Freelance photography has some of the best expense claims of any self-employed trade — cameras, lenses, software, travel. But it also has unique complications around licensing income, mixed personal/business use, and capital allowances. Here's your complete guide.

Getting started as a self-employed photographer

If you earn money from photography outside of employment — weddings, portraits, events, stock, commercial — you're self-employed and must:

  1. Register for Self Assessment with HMRC within 3 months of your first paid job
  2. Keep records of all income and expenses from day one
  3. File a tax return each year by 31 January (online)

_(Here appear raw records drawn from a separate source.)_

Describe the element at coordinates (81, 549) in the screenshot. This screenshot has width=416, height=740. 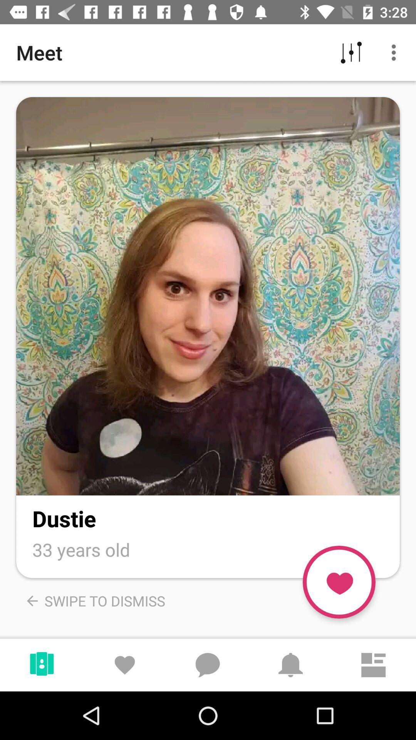
I see `33 years old icon` at that location.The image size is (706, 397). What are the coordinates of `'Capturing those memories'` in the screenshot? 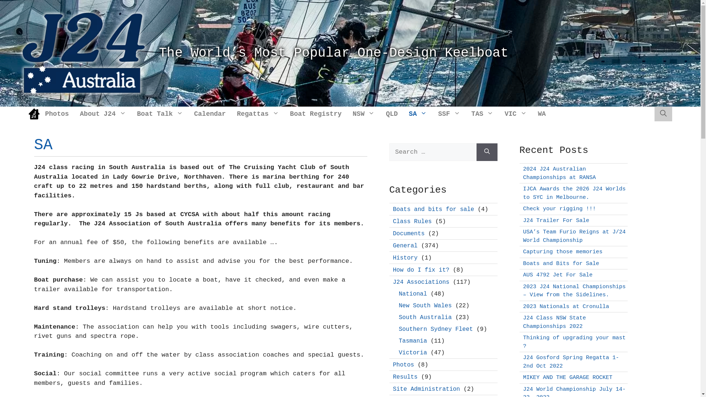 It's located at (563, 252). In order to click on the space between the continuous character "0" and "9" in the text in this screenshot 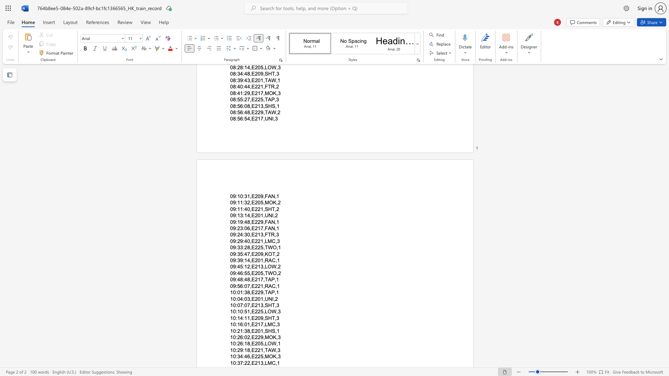, I will do `click(260, 318)`.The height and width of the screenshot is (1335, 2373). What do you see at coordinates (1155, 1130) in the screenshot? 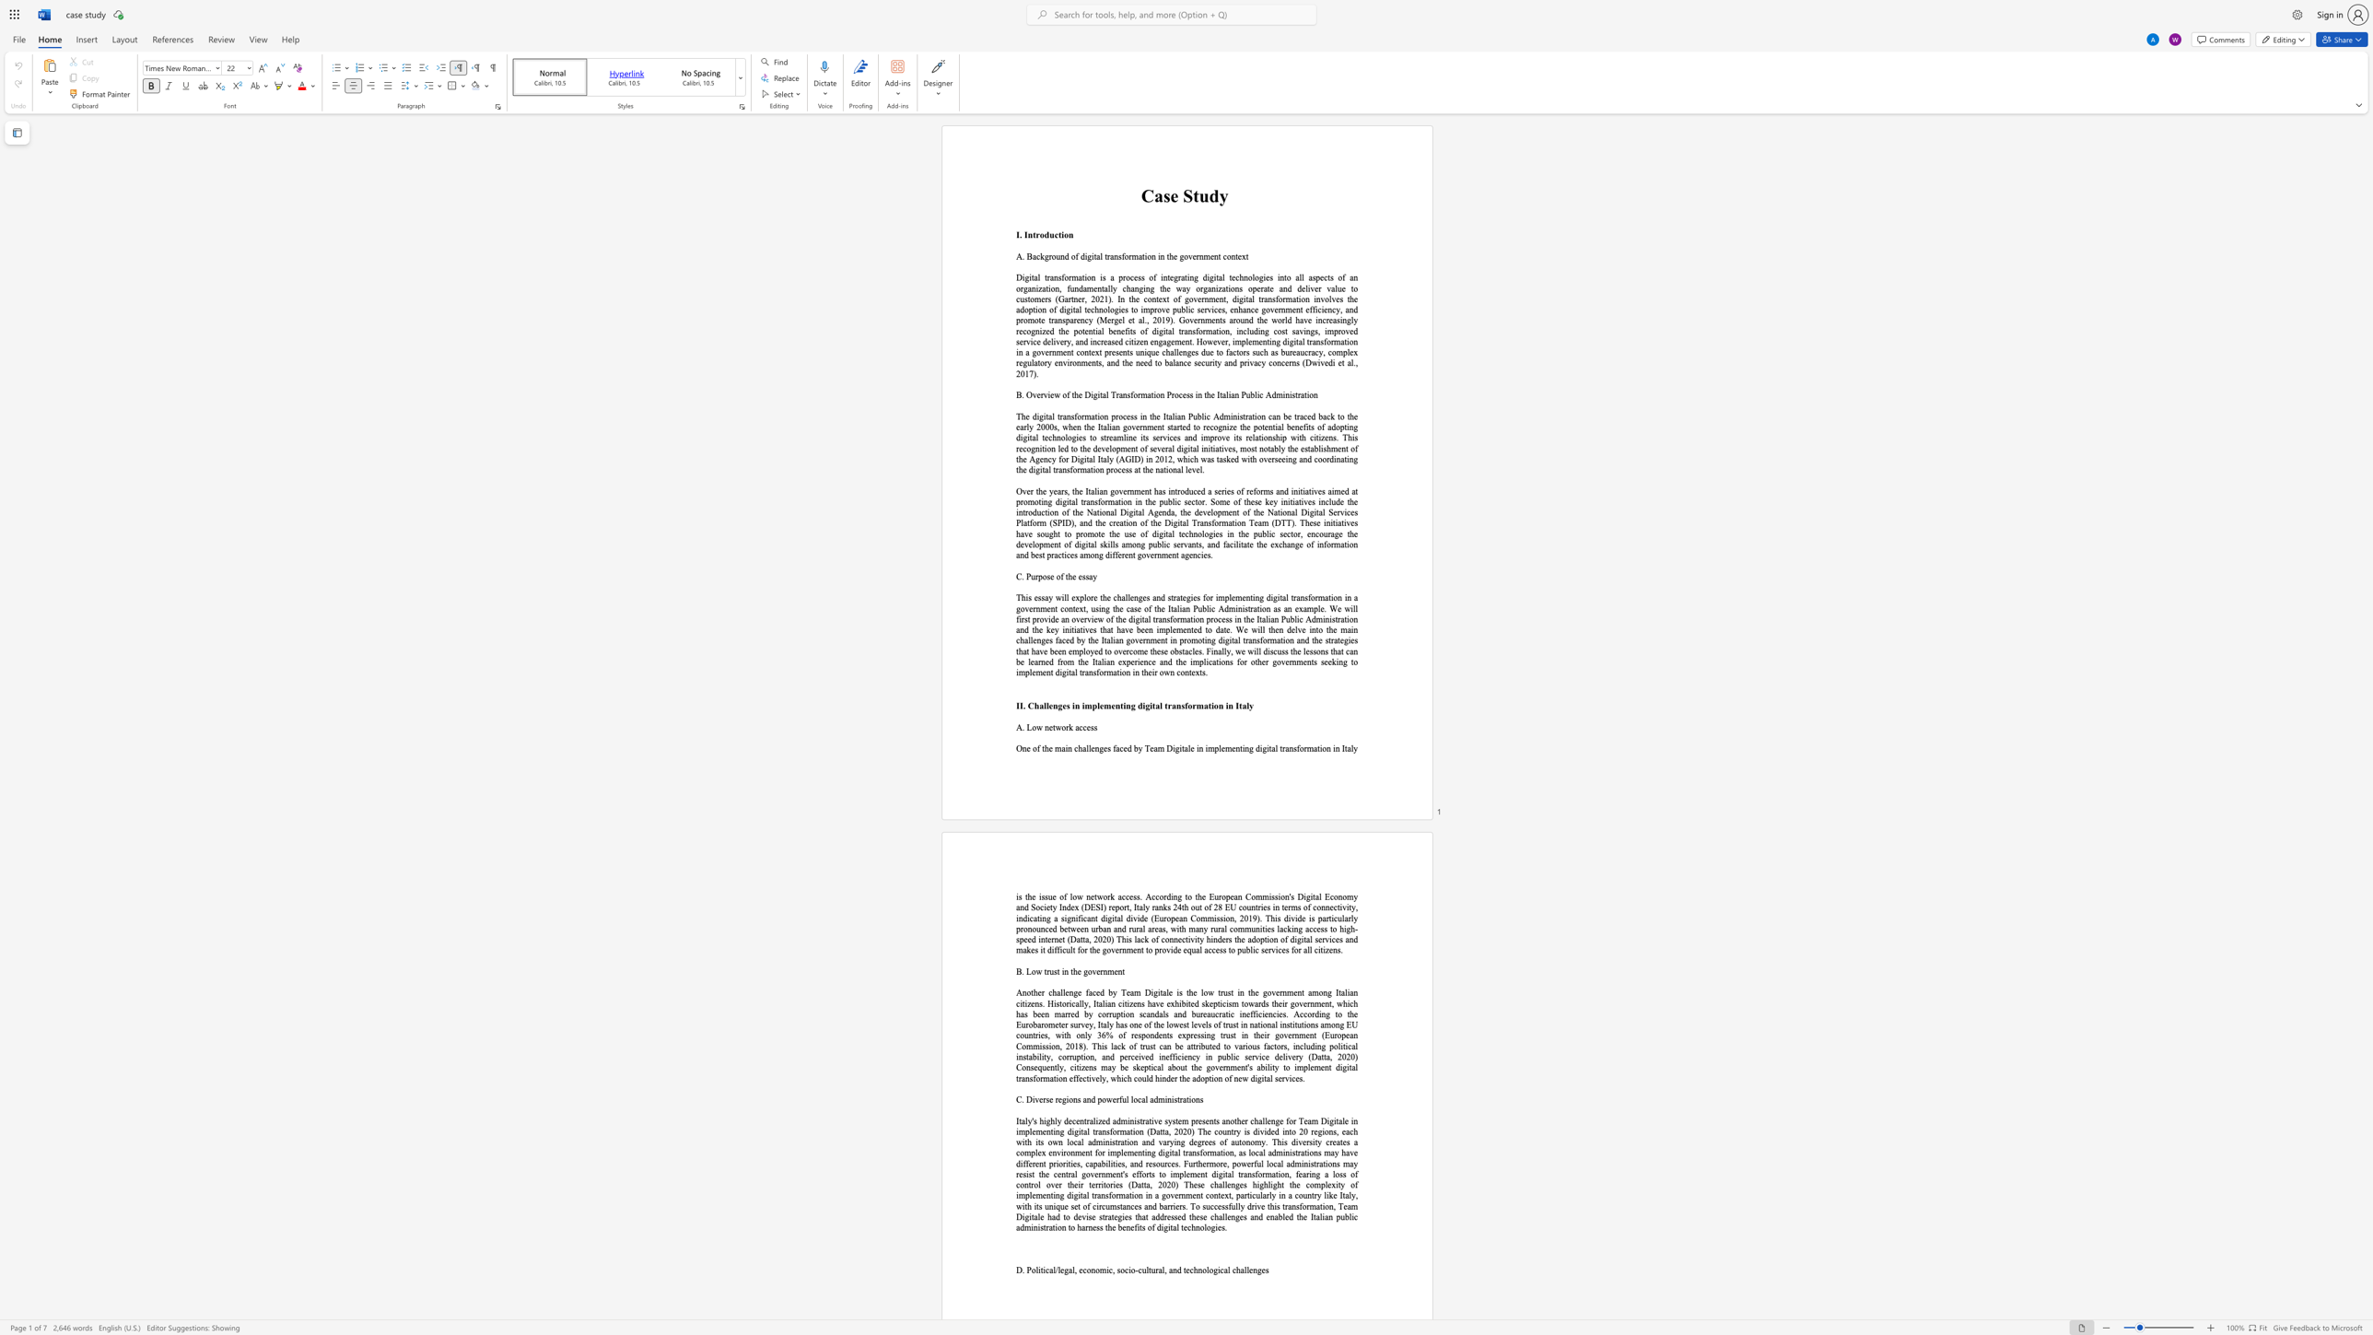
I see `the subset text "atta, 2020) The country is divided into 20 regions, each wit" within the text "Italy"` at bounding box center [1155, 1130].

Even if photography is a side hustle alongside a day job, you must declare the income if it exceeds £1,000 per tax year (the trading allowance).

Types of photography income

Different income types are treated the same on your tax return — they're all self-employment income. But it helps to track them separately:

  • Client work: Weddings, events, portraits, commercial shoots
  • Stock photography: Licensing fees from Shutterstock, Getty, Alamy, Adobe Stock
  • Print sales: Fine art prints, canvases, framed work
  • Teaching: Workshops, courses, mentoring
  • Editing services: Retouching or editing for other photographers

💡 International stock photography income

If you receive payments from US stock agencies (Getty, Shutterstock), you may have had US withholding tax deducted. Complete a W-8BEN form to reduce this to 0% under the UK-US tax treaty. You can claim credit for any US tax paid on your UK return.

Allowable expenses for photographers

Equipment and gear

  • Camera bodies and lenses
  • Lighting equipment (flashes, strobes, softboxes, reflectors)
  • Tripods, monopods, and camera supports
  • Memory cards, batteries, and chargers
  • Camera bags and protective cases
  • Backdrops and props
  • Drone (if used for photography business)
  • Repairs and maintenance

Computing and storage

  • Computer or laptop (business-use proportion)
  • External hard drives and SSDs
  • Cloud storage (Dropbox, Google Drive, Backblaze)
  • Monitors (especially calibrated ones for editing)
  • Graphics tablet
  • Colour calibration tools

Software

  • Adobe Creative Cloud (Lightroom, Photoshop)
  • Capture One
  • Editing plugins and presets
  • Gallery/proofing platforms (Pixieset, ShootProof, Pic-Time)
  • Accounting software
  • CRM and booking tools

Business costs

  • Public liability insurance
  • Professional indemnity insurance
  • Equipment insurance
  • Website hosting and domain
  • Portfolio platform subscriptions
  • Marketing and advertising
  • Business cards, flyers, brochures
  • Accountancy fees
  • Professional memberships (BIPP, MPA, SWPP)

Print and product costs

  • Printing (albums, canvases, prints)
  • Frames and mounting
  • Packaging and shipping materials
  • USB drives or boxes for client delivery

Camera equipment and capital allowances

Photography equipment is often expensive. How you claim it depends on the cost and expected life:

Option 1: Annual Investment Allowance (AIA)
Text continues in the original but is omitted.